— Прямые диверсии тварей в госпиталях невозможны, — ответил Асыл.
— И слава Льву, что так! Представляю, что было бы, запрыгни в госпиталь хотя бы один Преследователь! — воздел руки к потолку сержант.
— Может, поэтому госпитали строят так, чтобы в них не запрыгивали твари? — серьезно спросил капитан. — Но сейчас диверсии будут, или, по крайней мере, мы должны считаться с угрозой таковых.
— Слухи? — уточнил Дюша, и Асыл кивнул в ответ.
Слухи, слухи ползли по Риму, затекая в каждый дом, канаву и бункер. Слухи о том, что Римский Лев отправит весь Рим на передовую. Слухи о том, что слава Льва дутая, и город падет со дня на день. Слухи о неизбежном поражении и голоде, и о том, что припасов на зиму не сделано никаких и город замерзнет, потому что зима эта будет самой суровой за тысячу лет.

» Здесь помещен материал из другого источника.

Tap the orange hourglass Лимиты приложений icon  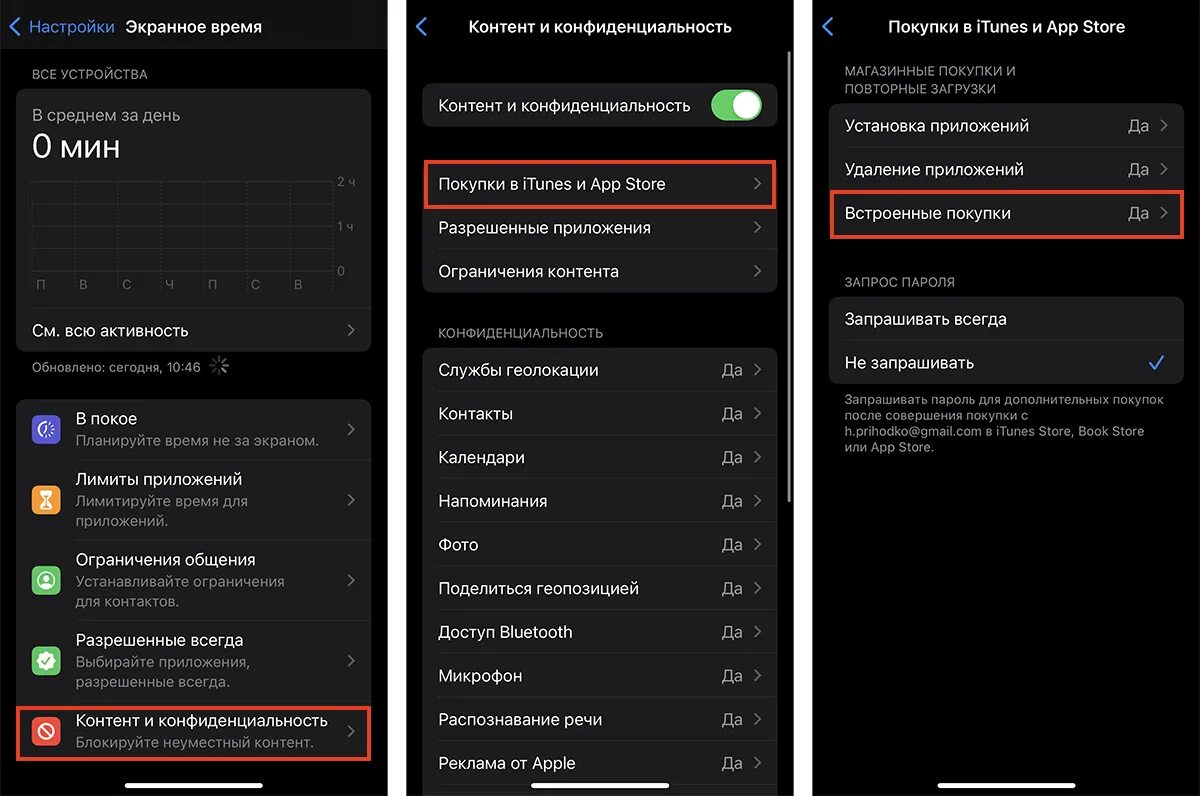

Слухи о том, что твари уже в городе, сидят в канализации и только и ждут, чтобы вылезти наружу и устроить резню.
Слухи пугали, вызывали панику, отбивали всякое желание работать.
Слухи забрасывали в головы мысль, что во всем виноват Лев, и только он. Все, мол, было прекрасно и шло как обычно, но затем откуда-то взялся Римский Лев и все пошло наперекосяк. Уж не шпион ли тварей этот самый Лев, ведь всем известно, что твари способны на всё? Достоверность слухов была никакая, но массовость делала свое дело. По городу поползла паника, и обычными средствами тут было не обойтись.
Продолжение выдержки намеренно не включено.